Economia cresce, mas crédito travado impede empresas de investir
Banco Central projeta crescimento mais forte em 2026, mas juros elevados continuam limitando acesso ao crédito e freando expansão dos negócios.

A economia brasileira deve crescer mais em 2026, segundo projeções do Banco Central divulgadas recentemente. O problema? Quem poderia aproveitar esse crescimento — as empresas — segue com os cordões da bolsa apertados. Os juros altos mantêm o crédito caro e inacessível, criando um paradoxo: a economia melhora, mas as condições para expandir os negócios pioram.
A contradição do crescimento sem crédito
Quando a economia cresce, teoricamente tudo melhora: mais gente consome, mais empresas vendem, mais gente contrata. Mas isso funciona só se as empresas conseguem dinheiro pra investir em produção, abrir filiais, comprar máquinas. É aí que o sistema trava. Com a Selic alta (a taxa básica de juros do Brasil, que o Banco Central usa pra controlar inflação), pedir empréstimo fica caríssimo. Um banco cobra juros maiores pro empresário porque o custo do dinheiro no mercado está alto. Resultado: muitos donos de negócio preferem não expandir a pagar essas taxas absurdas.
O Banco Central reconhece isso no próprio relatório. A instituição projeta um crescimento mais robusto pro próximo ano, mas a mesma análise aponta que o crédito segue como um gargalo. Resumindo: os economistas sabem que poderia crescer mais se as empresas tivessem acesso a dinheiro barato. Num têm.
Quem sofre com isso
- ✓Pequenas e médias empresas, que dependem mais de crédito e têm menos acesso a outras fontes de financiamento
- Startups e negócios em crescimento, que precisam de capital pra escalar operações
- Trabalhadores, porque empresas que não expandem não contratam
- Consumidor final, porque menos competição de novos negócios significa menos inovação e preços potencialmente mais altos
O relatório não detalha números exatos de quanto o crédito está limitando o crescimento, mas a lógica é simples: se uma empresa quer crescer 30% mas consegue apenas 5% de financiamento ao custo disponível, ela cresce 5%. E enquanto isso, a economia global continua acelerando em alguns setores, o que significa que empresas brasileiras podem perder mercado pra concorrentes com acesso a crédito mais barato em outros países.

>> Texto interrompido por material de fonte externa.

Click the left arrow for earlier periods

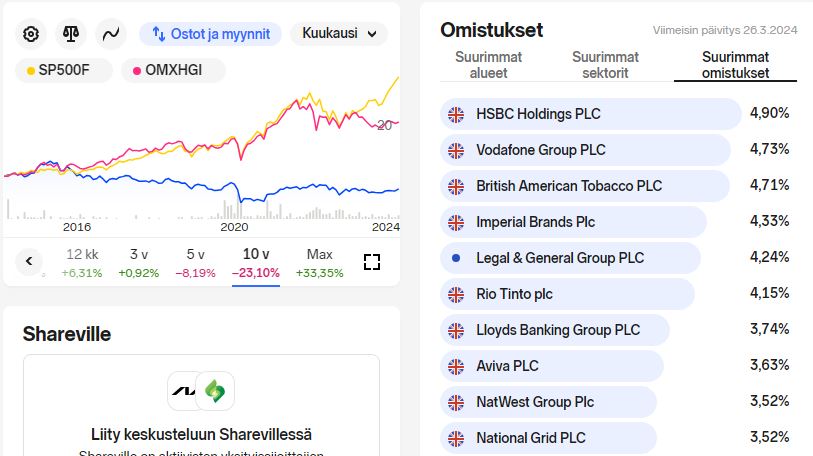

Por que os juros não caem rápido
A resposta está na inflação e no risco. O Banco Central mantém juros altos porque precisa controlar preços — se solta a taxa de juros, a inflação volta. É um passe de mágica que não funciona. Além disso, investidores internacionais cobram prêmio maior pra emprestar pro Brasil quando há incerteza política ou fiscal. Isso também encarece o crédito.
O governo tem feito sinalizações de controle fiscal (cortes de gastos, austeridade), mas o mercado quer resultados concretos, não promessas. Enquanto isso não vier, o custo do crédito segue alto.
O que esperar agora
Se o Banco Central realmente vê espaço pra cortar juros (como o próprio relatório sugere indiretamente), isso levaria alguns meses pra ter efeito real no mercado de crédito. Nem toda redução de taxa chega até a empresa pequena — há sempre uma defasagem. Bancos reduzem lentamente os juros das novas operações porque ainda tão lucrando nas antigas.
Pro brasileiro comum, o impacto aparece no bolso quando: fica mais caro pegar crédito pessoal, financiamento de carro, empréstimo consignado. E pra quem tá pensando em pedir dinheiro emprestado, essa continua sendo uma época cara pra fazer isso.
O sinal que importa agora
O próximo passo é ficar de olho nas atas das reuniões do Banco Central. Se o banco realmente vai começar a reduzir a Selic, esse é o primeiro sinal. Depois, vem a velocidade dessa redução — se forem passos pequenos (0,25% por reunião) ou mais agressivos. Quanto mais rápido cai, mais rápido as empresas conseguem acessar crédito mais barato e começam a expandir de verdade.